To alleviate some of the above limitations (to a certain extent), RiVer Core plan to add the following two variant methodologies. Note there are just proposals and actual implementations of the idea may vary significantly that the description provided below:
2.7.1. Self-checking Tests¶
The below diagram highlights the flow of enabling self-checking tests in RiVer Core.
There are two major differences in this flow as compared the conventional flow presented earlier:
The generated tests are modified to become self-checking in nature.
The tests are run on the target only - which could now be FPGAs as well.
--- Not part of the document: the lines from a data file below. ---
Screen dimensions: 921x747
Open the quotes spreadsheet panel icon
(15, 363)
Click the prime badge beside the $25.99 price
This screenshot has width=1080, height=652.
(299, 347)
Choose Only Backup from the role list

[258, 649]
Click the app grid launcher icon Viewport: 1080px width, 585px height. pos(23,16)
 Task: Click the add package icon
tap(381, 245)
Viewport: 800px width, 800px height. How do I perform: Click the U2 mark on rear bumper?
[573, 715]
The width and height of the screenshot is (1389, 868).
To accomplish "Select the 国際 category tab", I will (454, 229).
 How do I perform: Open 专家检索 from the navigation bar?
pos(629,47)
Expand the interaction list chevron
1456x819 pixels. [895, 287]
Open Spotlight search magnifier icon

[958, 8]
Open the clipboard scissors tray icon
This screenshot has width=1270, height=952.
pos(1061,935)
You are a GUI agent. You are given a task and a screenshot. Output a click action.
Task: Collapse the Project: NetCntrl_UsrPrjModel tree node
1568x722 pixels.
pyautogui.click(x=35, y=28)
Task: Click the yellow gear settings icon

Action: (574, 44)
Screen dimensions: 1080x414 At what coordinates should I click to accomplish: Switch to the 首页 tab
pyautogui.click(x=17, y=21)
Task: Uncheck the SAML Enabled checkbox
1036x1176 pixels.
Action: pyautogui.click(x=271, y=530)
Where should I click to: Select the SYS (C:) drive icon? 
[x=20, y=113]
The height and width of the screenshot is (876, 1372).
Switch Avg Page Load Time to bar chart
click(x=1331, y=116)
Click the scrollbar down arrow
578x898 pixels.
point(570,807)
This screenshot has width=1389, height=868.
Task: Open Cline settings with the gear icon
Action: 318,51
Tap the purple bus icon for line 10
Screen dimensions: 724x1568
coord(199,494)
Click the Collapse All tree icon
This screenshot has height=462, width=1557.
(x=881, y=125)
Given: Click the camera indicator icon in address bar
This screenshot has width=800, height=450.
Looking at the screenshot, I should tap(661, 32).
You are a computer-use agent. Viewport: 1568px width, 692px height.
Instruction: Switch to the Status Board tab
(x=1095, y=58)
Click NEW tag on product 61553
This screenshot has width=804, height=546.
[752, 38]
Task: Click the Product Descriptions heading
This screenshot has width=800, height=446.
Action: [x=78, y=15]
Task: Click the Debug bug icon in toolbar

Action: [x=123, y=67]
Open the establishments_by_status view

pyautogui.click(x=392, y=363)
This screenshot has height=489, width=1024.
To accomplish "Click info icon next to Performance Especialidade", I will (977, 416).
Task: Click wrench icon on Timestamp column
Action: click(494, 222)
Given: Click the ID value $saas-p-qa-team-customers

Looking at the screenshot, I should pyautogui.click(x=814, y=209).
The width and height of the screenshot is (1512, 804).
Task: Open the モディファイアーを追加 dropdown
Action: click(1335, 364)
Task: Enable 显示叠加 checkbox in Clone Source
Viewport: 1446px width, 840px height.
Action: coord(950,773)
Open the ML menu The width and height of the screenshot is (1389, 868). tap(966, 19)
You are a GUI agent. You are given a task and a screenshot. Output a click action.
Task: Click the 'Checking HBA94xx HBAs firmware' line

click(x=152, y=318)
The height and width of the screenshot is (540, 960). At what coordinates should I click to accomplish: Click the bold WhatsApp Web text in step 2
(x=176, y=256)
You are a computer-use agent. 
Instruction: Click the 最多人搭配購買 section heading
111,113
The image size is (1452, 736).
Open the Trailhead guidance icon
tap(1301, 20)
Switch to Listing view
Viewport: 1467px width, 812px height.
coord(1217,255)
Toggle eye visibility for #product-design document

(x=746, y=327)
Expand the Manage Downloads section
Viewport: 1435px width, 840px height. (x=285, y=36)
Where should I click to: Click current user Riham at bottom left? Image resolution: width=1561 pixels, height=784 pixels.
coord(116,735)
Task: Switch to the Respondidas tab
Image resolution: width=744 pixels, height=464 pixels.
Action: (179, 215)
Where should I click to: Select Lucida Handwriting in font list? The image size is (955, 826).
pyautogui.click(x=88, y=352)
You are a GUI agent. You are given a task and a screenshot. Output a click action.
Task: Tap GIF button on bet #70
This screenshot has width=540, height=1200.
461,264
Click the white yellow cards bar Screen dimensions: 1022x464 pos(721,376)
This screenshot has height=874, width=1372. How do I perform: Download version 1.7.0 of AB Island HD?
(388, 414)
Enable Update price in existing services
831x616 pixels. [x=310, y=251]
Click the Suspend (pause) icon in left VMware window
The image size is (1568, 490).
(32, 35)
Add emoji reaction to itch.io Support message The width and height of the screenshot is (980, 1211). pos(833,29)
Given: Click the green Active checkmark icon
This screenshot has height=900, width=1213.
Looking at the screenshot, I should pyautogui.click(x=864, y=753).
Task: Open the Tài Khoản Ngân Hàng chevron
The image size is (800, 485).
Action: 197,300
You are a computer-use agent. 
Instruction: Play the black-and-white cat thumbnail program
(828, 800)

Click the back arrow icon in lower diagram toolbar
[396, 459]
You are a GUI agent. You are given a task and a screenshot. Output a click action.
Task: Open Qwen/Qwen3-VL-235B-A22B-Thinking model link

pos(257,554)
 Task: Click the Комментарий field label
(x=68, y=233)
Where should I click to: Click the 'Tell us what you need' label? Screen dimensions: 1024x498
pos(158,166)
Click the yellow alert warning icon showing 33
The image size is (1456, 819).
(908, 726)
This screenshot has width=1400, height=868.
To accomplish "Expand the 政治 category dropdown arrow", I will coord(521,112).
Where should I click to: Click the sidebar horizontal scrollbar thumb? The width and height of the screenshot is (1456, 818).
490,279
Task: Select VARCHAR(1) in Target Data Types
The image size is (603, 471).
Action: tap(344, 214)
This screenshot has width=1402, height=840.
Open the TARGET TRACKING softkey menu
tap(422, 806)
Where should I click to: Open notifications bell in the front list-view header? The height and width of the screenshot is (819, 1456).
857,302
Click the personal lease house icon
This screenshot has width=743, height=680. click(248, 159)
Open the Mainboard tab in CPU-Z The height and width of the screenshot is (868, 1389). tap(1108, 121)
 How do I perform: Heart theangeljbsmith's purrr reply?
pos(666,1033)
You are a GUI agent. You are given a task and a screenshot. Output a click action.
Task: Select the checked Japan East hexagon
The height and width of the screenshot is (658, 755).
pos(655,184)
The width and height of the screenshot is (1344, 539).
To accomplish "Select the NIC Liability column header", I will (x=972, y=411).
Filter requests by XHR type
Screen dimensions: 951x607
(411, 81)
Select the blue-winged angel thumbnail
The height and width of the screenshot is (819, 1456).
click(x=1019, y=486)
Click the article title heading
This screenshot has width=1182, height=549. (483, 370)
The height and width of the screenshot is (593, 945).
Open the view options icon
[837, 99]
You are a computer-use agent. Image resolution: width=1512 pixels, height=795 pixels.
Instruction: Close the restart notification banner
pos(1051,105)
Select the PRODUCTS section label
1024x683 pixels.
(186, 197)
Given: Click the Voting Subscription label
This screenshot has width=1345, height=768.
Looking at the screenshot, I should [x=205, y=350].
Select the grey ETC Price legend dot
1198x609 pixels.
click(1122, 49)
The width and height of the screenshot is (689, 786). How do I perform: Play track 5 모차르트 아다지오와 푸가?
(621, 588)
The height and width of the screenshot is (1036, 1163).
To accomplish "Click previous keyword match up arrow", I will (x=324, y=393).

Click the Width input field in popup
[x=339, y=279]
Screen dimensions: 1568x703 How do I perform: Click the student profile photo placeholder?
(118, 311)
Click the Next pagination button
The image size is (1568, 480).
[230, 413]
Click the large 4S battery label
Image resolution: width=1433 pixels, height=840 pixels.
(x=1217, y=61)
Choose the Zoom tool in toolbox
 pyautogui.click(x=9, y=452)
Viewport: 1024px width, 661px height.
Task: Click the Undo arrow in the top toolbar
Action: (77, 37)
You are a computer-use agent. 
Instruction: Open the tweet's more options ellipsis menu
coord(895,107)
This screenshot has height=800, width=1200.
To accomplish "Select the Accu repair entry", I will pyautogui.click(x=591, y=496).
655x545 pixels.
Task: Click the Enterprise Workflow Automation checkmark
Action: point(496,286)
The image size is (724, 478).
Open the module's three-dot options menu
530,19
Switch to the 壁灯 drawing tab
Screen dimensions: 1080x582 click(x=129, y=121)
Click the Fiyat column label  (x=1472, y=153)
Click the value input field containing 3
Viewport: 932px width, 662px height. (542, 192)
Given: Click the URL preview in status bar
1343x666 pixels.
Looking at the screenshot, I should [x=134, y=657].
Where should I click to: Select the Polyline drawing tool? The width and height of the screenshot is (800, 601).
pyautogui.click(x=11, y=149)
To make a test self-checking would mean the results of operations must be embedded in the test itself. However, embedding the result of every op will result in a huge memory requirements and will also reduce the quality of the test significantly. We therefore adopt a similar methodology adopted by AAPG, wherein at frequent intervals a checksum function is called which calculates the checksum of the required architectural state and checks if they match the golden value of the checksum at that point.
To generate the golden checksum values, we run the test on a reference plugin first and then append the golden results back into the test. Since these checksum functions are nothing but regular assembly/c functions a simulator does not require any new features other than to dump out the golden checksum results into a file.
To call a checksum function one can either use the
jump instruction to directly jump to the
checksum function. We would rather prefer to use an
ebreak instruction where the checksum can
now act as a regular ISR routine.
At the end of tests, if all checksums have matched, either a console write can be performed or a specific memory region can be updated with a unique value to indicate if the test has passed or failed.
From the above definition and flow, it is obvious on FPGA emulation platforms can be leveraged to perform accelerated testing of the design.
To convert a test into self-checking the following needs to be done for each test:
Add calls to checksum functions periodically in the original test
Create a memory region which can save the golden checksum values generated by the reference plugin
Append code section of the test to include the checksum functions and include a pass fail indication logic as well.
It is expected that a majority of the tests can be made self-checking using the above ideas.
2.7.2. Support for Step-Compare¶
In the above scheme the frequency of the checksum calls defines the confidence in the design and test. To gain confidence, one would like to test at almost every instruction, which can turn out to be counter productive for self-checking tests.
Also, the current framework (and the self-checking framework) does not support testing of asynchronous events like external interrupts on the target. Testing these features requires mimicking these asynchronous events on the reference model at the exact same architectural instant as seen by the target.
To enable such capabilities, we propose to support a ‘step-n-compare’ flow where the target and the reference model are instantiated in the same test environment (like SVUVM, COCOTB, etc) and are synchronized such that any architectural update on the DUT is compared with a similar update occurring on the reference model. This allows significantly granularity of checks and also enable testing of asynchronous events.
More details on this environment will come soon !